In Burkina Faso’s eastern and southern gold-mining zones, miners tell how men-in-arms “changed the rules”, authorizing mining in reserves in exchange for a tithe in gold or exclusive sale to their brokers. “We called them our masters”, confides one gold miner, describing shafts “full of fighters” who “controlled everything”. Elsewhere, in northern Mali, witnesses describe “tombolomas” (organized armed guards) or militias of hunters (dozos) who pay for access to the veins. These fragments of orality come together: security becomes a commodity, and gold its currency.

When it comes to “security”, the spectrum is wide. Private companies commissioned by industrial operators secure perimeters and convoys, sometimes in addition to public forces. Local self-defense militias capitalize on their community roots to become de facto service providers, collecting rights of way or fees in kind. Jihadist groups alternate coercion and services: they prohibit alcohol, regulate “transactions”, tax extraction and secure trails, gaining a social base as much as a war chest. Finally, the galaxy of foreign private military companies, more visible since 2021-2022, is part of “security-resource exchanges”: armed assistance in exchange for access to deposits, concessions or parafiscal charges. The model is best documented in the Central African Republic; in the central Sahel, it takes shape via opaque arrangements, sometimes contested even within national security apparatuses.

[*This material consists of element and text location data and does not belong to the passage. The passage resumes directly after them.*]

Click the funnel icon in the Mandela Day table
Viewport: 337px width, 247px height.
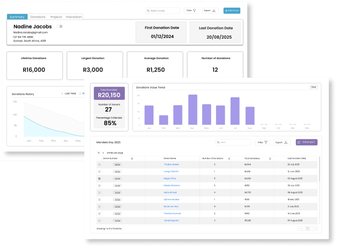coord(265,142)
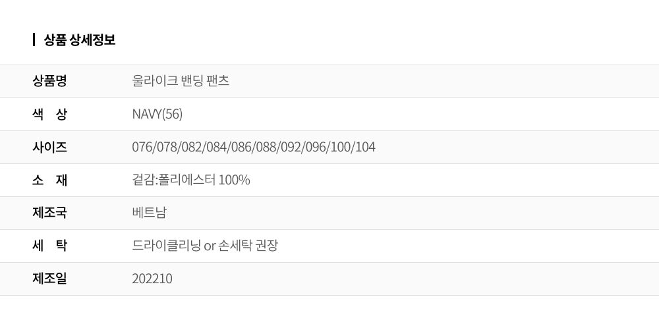Image resolution: width=659 pixels, height=328 pixels.
Task: Select the 세 탁 row label
Action: point(49,245)
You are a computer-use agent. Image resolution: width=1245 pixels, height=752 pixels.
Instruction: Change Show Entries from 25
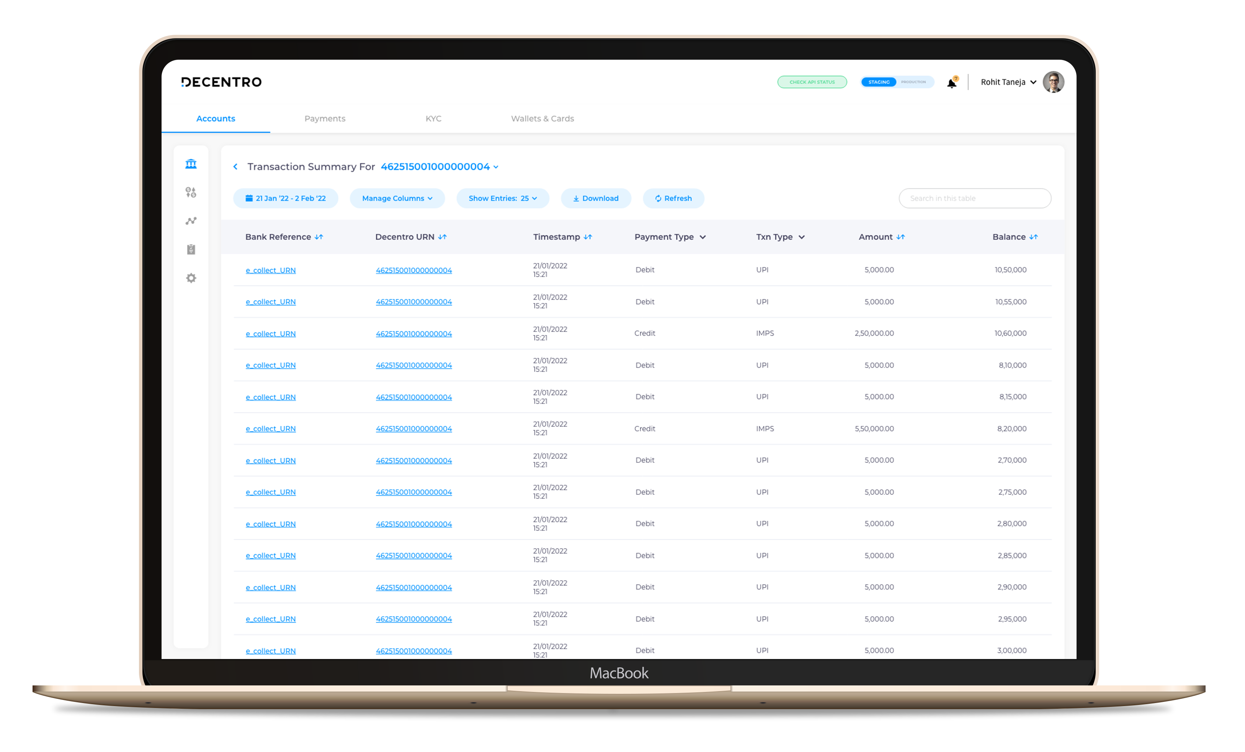503,198
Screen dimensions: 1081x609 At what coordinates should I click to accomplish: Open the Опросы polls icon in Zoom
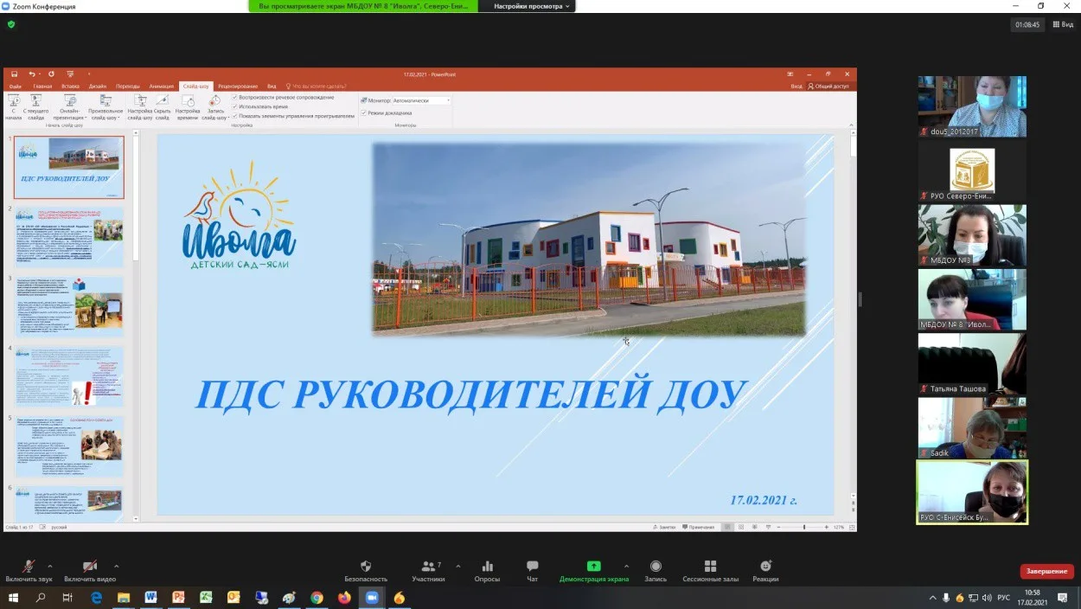(486, 568)
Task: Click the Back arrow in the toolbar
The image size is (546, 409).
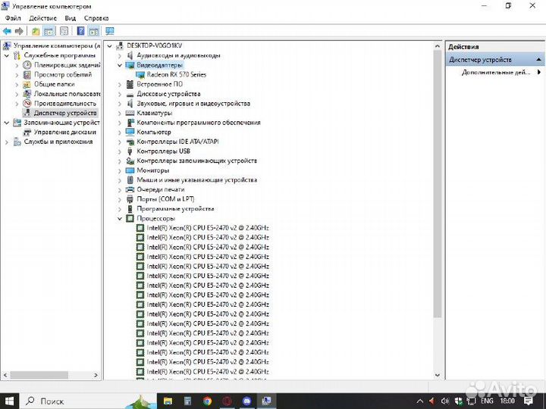Action: [7, 31]
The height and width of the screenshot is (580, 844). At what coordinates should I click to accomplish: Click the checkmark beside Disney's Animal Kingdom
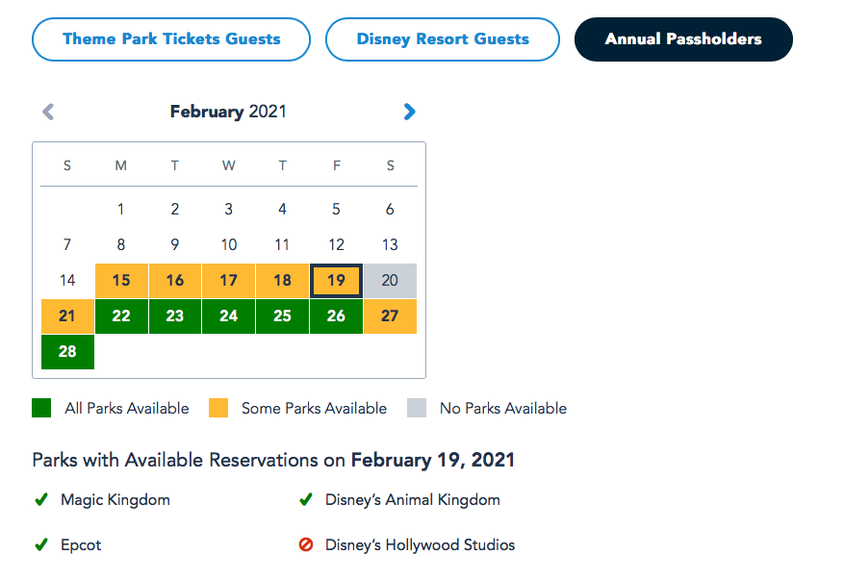pyautogui.click(x=306, y=500)
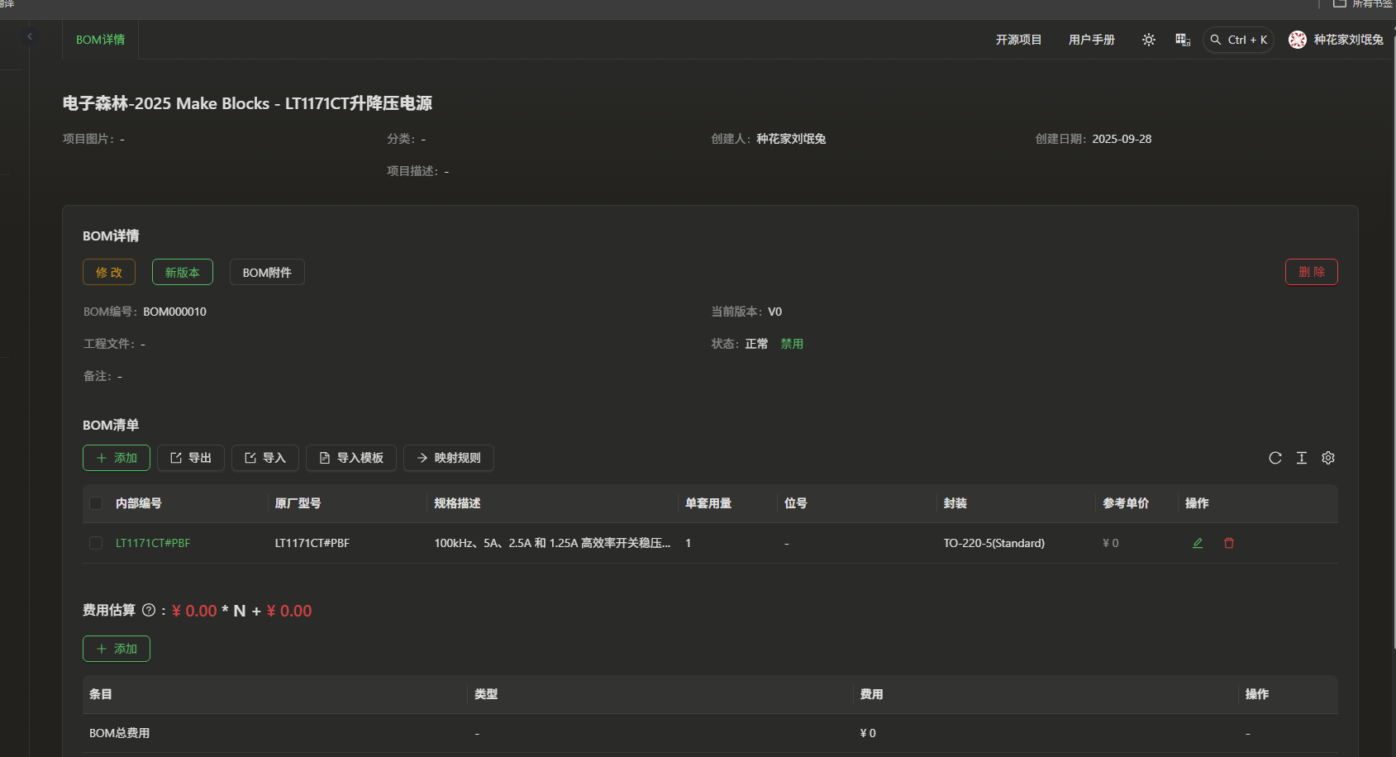Select the BOM详情 tab

click(100, 40)
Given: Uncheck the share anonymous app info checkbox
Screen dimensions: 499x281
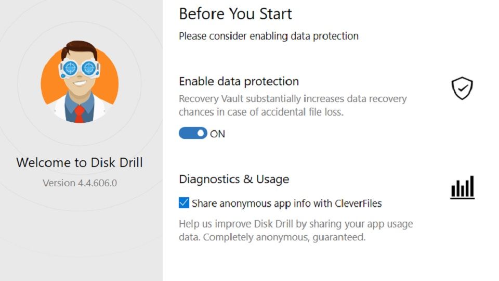Looking at the screenshot, I should 184,203.
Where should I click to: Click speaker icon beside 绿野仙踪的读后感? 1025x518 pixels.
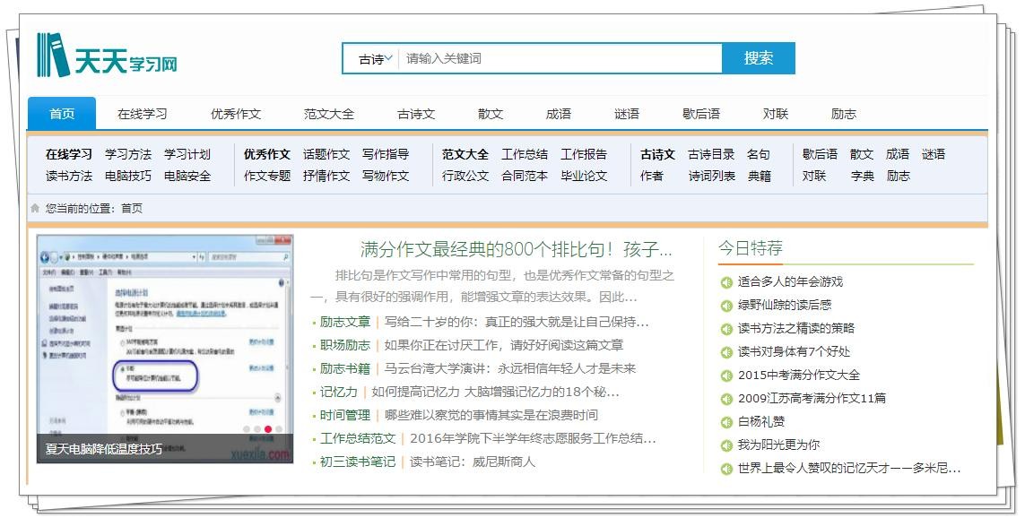pyautogui.click(x=726, y=306)
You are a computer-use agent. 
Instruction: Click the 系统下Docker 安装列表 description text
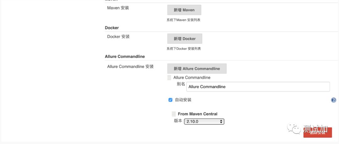click(184, 49)
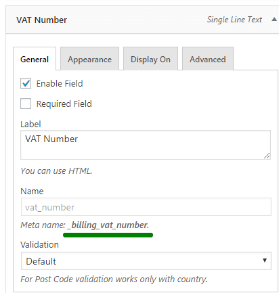279x293 pixels.
Task: Collapse the VAT Number field panel arrow
Action: [274, 20]
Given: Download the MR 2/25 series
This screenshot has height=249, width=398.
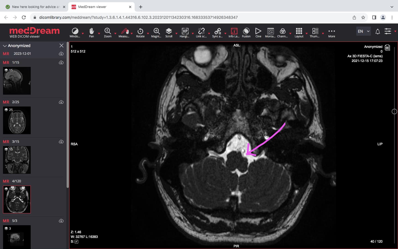Looking at the screenshot, I should click(x=61, y=102).

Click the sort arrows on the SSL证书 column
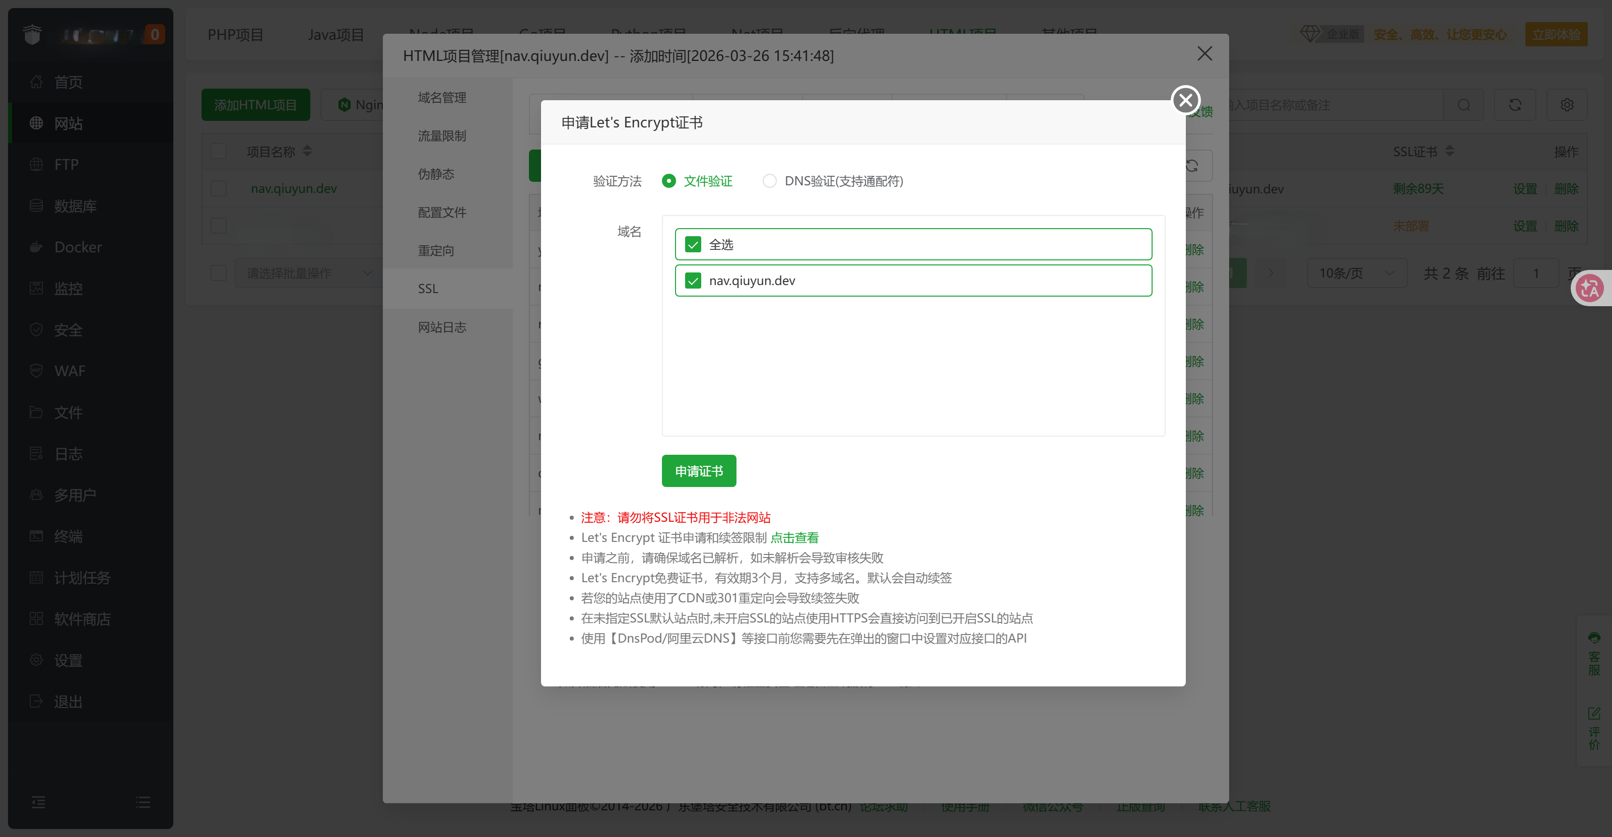click(x=1451, y=151)
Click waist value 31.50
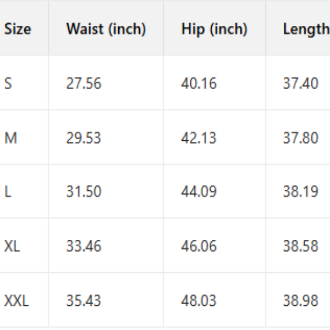330x330 pixels. click(x=84, y=192)
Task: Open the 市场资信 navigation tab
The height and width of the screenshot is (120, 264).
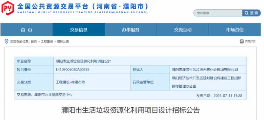Action: pyautogui.click(x=235, y=30)
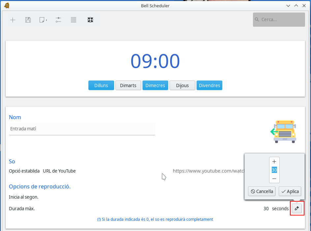Screen dimensions: 311x231
Task: Click the pencil edit button for duration
Action: tap(297, 209)
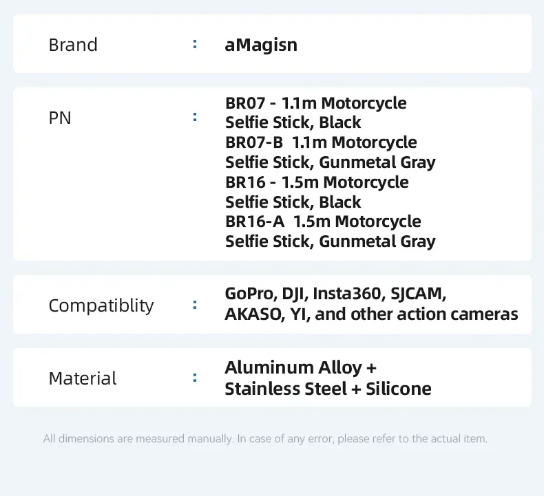Select GoPro, DJI, Insta360, SJCAM text
The height and width of the screenshot is (496, 544).
click(x=335, y=294)
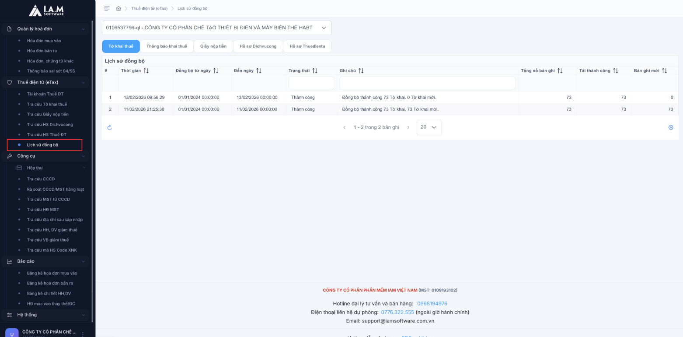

The rise of the juntas in Mali, Burkina Faso and Niger has accelerated a double shift: sovereign refocusing on mining revenues (new royalties, tighter state controls, suspension of certain artisanal permits) and diversification of security partners, to the detriment of UN and Western mechanisms. The gamble is clear: convert gold more rapidly into budgetary liquidity and security support. But the knock-on effect is well known: the collapse of safeguards (auditing, traceability, export controls) creates an incentive for less scrupulous operators, increasing the risk premium rather than productive investment.

For miners and local residents, the “protection economy” drains already precarious incomes, fuels inter-community violence, and trivializes child labor and exposure to mercury. For governments, the leakage of value (under-declaration, smuggling, under-invoicing) undermines essential tax revenues and feeds illicit financial circuits. For the region, it sustains a low-key conflict: gold finances those who claim to secure the mines against other predators, indefinitely prolonging the need for “protection”. As for the international community, it comes up against the plasticity of the networks: each reinforcement of a link (refineries, airlines, customs transit) shifts the flows to another.

Three levers stand out. First, the intelligent formalization of gold panning: collective titling, supervision of intermediaries, pilot public purchasing, regional refineries under supervision, and credit windows that cut dependence on criminal lenders. Secondly, extra-regional traceability: stricter KYC standards for refineries and merchant banks, interoperability of export registers, control of mirror discrepancies (Comtrade, Customs) and targeted sanctions against “security brokers” who launder gold. Finally, the gradual demilitarization of sites: substituting, as far as possible, controlled and audited public forces for armed private contractors and militias, with strict human rights clauses in all mining security contracts.

The Sahel lacks neither gold nor expertise. It lacks institutional confidence and aligned incentives. As long as security remains a service sold by the ton mined, gold will continue to buy guns and guns will continue to buy gold. Breaking this circle means re-politicizing the issue: making gold panning a public policy issue rather than a simple “security” dossier outsourced to players whose interest is that the fire smolders without ever being extinguished.